The guideline applies to otherwise healthy children age two months to 12 years with uncomplicated AOM. It begins by defining acute otitis media: A definite diagnosis of AOM requires an acute onset of signs and symptoms, evidence of a middle-ear effusion, and signs and symptoms of middle ear inflammation. Patients suspected of having AOM who do not meet all three of these criteria are described by the guideline as having an uncertain diagnosis of AOM. It is also important to distinguish AOM, which may benefit modestly from antibiotics, from otitis media with effusion, which does not. The authors of the guideline strongly recommend that the physician include an assessment of the child’s pain, since this assessment is the first step to reducing pain. Too often, patients leave with an antibiotic but without a recommendation for analgesia.
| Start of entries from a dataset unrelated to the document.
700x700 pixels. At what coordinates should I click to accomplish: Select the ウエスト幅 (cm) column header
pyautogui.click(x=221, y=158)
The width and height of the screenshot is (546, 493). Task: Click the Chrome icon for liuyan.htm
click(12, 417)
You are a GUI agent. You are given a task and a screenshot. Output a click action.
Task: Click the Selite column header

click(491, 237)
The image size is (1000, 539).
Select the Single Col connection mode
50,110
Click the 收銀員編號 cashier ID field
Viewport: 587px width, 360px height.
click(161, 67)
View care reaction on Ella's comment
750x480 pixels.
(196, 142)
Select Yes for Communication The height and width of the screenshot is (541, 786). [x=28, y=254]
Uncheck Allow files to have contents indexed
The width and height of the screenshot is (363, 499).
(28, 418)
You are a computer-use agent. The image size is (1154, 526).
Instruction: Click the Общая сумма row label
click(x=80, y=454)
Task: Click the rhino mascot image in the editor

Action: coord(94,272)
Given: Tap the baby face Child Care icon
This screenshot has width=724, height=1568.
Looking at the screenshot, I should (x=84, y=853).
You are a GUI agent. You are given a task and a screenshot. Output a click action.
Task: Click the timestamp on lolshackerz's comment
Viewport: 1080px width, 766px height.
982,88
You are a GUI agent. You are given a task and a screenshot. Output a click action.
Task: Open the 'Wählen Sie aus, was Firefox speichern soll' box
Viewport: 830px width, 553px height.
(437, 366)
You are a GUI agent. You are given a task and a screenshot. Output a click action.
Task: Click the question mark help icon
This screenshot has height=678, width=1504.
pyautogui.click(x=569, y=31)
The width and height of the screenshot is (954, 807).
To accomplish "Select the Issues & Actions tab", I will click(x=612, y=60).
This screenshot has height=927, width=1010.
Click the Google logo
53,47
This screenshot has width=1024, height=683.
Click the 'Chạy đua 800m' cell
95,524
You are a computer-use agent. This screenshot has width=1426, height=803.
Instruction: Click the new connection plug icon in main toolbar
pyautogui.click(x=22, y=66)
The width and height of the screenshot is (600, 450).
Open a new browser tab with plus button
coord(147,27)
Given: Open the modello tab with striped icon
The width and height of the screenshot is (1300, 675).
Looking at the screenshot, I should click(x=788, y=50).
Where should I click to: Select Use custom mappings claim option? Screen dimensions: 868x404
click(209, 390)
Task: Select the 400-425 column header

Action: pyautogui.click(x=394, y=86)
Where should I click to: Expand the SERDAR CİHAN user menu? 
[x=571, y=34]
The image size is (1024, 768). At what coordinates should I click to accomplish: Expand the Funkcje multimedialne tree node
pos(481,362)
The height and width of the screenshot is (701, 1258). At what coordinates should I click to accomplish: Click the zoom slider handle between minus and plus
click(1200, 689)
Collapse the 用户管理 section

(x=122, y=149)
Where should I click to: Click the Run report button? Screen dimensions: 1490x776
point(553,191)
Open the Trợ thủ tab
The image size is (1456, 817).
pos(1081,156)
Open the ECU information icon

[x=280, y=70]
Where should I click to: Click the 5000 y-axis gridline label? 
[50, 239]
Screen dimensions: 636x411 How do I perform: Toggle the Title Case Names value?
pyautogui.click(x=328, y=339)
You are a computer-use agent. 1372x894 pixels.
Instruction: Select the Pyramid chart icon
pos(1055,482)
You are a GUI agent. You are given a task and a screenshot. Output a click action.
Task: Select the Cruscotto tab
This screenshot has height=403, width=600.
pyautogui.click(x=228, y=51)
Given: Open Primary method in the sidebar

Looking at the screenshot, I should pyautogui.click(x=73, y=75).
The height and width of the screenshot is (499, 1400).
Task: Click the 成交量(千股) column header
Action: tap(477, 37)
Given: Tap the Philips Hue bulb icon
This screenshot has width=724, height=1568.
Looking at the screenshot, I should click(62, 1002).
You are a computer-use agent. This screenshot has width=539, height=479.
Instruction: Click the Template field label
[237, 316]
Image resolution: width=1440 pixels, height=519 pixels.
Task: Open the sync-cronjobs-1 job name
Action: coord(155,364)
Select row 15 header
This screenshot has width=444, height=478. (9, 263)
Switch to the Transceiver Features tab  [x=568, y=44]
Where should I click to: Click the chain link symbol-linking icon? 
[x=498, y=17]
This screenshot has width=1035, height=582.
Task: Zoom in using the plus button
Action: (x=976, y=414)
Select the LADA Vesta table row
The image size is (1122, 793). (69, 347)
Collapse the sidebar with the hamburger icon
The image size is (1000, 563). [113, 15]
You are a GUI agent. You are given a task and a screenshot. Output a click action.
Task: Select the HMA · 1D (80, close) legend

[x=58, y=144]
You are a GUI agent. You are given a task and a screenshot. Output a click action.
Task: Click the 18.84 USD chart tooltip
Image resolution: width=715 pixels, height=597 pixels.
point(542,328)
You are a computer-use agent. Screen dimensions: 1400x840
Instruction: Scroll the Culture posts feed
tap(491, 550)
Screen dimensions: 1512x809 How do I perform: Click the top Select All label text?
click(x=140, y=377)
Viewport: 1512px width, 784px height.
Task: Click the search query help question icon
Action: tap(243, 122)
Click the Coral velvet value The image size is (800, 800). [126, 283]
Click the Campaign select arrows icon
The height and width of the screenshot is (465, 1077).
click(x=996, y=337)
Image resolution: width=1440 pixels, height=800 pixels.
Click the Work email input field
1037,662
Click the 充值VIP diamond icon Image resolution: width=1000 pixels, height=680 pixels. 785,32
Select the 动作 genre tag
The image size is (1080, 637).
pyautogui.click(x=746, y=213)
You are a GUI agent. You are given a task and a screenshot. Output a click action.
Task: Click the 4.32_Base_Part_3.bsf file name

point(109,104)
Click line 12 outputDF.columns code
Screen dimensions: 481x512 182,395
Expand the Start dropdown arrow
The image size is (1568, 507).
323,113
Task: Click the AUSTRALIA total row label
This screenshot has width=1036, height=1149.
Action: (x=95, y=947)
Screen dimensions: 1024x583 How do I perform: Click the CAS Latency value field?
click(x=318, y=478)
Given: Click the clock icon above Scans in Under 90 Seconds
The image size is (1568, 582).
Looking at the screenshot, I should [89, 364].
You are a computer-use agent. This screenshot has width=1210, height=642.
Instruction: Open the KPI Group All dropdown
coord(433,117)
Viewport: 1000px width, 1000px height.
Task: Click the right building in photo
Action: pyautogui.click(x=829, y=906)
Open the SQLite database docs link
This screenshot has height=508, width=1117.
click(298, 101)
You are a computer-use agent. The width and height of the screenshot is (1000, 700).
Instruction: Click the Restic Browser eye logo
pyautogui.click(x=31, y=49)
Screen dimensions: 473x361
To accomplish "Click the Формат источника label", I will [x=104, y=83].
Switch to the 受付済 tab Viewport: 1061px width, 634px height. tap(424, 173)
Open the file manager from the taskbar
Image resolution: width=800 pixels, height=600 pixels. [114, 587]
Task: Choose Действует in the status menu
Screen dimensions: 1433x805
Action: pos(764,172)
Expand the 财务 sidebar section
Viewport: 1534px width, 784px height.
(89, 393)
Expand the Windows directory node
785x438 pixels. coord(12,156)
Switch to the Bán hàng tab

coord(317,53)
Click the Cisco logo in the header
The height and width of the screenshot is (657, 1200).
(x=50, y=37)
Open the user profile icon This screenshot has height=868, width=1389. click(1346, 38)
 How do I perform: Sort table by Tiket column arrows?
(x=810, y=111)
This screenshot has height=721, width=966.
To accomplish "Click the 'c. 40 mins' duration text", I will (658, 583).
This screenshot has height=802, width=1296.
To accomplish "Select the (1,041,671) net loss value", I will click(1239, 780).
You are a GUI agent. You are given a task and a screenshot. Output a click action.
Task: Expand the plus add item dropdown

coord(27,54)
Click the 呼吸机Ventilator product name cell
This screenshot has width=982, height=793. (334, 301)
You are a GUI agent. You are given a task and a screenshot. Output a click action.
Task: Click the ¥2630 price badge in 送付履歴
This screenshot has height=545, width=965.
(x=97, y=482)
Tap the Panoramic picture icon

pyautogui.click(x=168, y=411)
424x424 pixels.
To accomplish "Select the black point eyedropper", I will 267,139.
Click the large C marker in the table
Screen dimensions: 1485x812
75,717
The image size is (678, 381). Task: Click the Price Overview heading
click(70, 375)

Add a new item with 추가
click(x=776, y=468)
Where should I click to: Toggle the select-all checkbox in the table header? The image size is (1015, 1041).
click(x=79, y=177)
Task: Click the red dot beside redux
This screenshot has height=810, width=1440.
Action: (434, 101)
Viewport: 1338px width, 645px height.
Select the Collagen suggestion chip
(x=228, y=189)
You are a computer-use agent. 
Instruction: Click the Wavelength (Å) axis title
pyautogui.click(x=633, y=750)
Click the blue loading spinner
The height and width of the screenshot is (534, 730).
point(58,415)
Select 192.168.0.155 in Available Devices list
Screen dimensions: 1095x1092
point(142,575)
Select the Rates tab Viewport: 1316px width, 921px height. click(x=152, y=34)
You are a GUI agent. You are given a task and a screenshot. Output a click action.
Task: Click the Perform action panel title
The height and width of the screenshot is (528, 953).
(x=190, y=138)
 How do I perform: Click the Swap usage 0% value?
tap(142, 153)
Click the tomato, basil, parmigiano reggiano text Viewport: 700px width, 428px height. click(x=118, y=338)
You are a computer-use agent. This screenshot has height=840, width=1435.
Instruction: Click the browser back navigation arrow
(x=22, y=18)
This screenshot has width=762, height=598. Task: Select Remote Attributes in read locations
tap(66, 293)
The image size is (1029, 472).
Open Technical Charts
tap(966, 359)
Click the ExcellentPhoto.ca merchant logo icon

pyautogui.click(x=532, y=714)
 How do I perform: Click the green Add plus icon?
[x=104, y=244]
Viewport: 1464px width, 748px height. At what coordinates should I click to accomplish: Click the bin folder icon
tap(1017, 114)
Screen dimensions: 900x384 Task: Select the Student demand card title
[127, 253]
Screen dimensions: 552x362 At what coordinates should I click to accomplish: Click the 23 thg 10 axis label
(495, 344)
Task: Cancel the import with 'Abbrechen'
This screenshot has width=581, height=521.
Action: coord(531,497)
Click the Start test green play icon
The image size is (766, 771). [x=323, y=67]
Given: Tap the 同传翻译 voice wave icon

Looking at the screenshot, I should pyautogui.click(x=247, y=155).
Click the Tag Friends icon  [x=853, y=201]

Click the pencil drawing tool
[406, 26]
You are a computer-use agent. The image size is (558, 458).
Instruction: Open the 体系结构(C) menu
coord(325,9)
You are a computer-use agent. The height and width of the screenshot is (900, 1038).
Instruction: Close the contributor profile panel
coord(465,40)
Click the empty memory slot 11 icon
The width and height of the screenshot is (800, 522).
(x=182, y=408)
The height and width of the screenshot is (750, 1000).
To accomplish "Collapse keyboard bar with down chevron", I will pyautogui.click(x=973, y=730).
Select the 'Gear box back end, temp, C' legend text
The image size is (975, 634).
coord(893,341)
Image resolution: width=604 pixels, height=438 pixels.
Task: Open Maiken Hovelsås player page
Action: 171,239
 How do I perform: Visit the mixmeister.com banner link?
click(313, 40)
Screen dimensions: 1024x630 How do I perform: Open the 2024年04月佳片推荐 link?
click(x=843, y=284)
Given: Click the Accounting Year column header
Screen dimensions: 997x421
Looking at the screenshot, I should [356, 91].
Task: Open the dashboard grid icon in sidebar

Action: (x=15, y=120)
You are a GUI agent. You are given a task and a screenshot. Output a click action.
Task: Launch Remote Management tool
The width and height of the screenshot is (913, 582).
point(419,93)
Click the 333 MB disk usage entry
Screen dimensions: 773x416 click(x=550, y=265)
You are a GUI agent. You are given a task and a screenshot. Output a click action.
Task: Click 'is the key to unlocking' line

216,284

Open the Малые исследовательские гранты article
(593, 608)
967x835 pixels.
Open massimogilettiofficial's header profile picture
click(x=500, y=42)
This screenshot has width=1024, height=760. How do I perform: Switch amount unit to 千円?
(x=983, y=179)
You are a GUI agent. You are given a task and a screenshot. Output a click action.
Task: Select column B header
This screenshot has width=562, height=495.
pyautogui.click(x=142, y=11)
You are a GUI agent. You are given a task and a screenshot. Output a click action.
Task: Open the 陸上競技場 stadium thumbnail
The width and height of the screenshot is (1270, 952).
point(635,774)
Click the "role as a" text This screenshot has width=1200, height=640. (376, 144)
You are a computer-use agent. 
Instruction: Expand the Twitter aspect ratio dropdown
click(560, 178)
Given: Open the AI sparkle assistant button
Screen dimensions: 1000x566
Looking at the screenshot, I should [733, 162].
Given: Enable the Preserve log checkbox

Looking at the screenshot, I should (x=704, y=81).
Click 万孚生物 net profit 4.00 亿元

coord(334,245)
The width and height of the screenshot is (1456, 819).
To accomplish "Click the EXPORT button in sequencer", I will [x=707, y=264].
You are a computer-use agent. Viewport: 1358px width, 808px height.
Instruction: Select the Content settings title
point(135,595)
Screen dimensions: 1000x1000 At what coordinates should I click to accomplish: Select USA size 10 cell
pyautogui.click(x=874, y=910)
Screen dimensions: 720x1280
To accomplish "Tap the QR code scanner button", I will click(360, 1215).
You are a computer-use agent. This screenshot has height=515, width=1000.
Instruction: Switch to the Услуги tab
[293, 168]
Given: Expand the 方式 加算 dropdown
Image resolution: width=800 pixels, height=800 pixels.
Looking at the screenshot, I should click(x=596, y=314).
The authors recommend acetaminophen and ibuprofen as the mainstays of pain relief, although topical and naturopathic agents also have evidence to support their effectiveness. Physicians should choose an agent based on their evaluation of its risks and benefits, taking into account parent or caregiver and patient preference.
The decision to prescribe antibiotics depends on the child’s age, the certainty of the diagnosis and the severity of symptoms. Severe AOM is characterized by severe otalgia and/or a temperature of 39°C (102.2°F) or higher. In certain circumstances, provided that follow-up in 48 to 72 hours can be assured and analgesia is provided, observation without antibiotics is an option. This should be considered in children who fall into one of the following categories: 1) age six months to two years with an uncertain diagnosis and nonsevere symptoms, 2) age over two years with a certain diagnosis but nonsevere symptoms, and 3) age over two years with an uncertain diagnosis. The guideline cites studies showing that the majority of children improve within three days of presentation, even without antibiotics,2,3 and that the risk of complications is no higher with delayed antibiotic treatment.4 If antibiotics are needed, amoxicillin is recommended as initial management in a dose of 80 mg per kg per day to 90 mg per kg per day (in divided doses) for nonsevere illness, and amoxicillin-clavulanate is recommended in a dose of 90 mg per kg per day (in divided doses) for children with severe symptoms or for those who need additional coverage for beta lactamase positive H. influenzae and M. catarrhalis.
This article is part of a series that offers evidence-based tools to assist family physicians in improving their decision making at the point of care. The series is produced in partnership with American Family Physician. A related article, which also includes the acute otitis media encounter form, appears in the June 15, 2004, issue of AFP, pages 2896-2898.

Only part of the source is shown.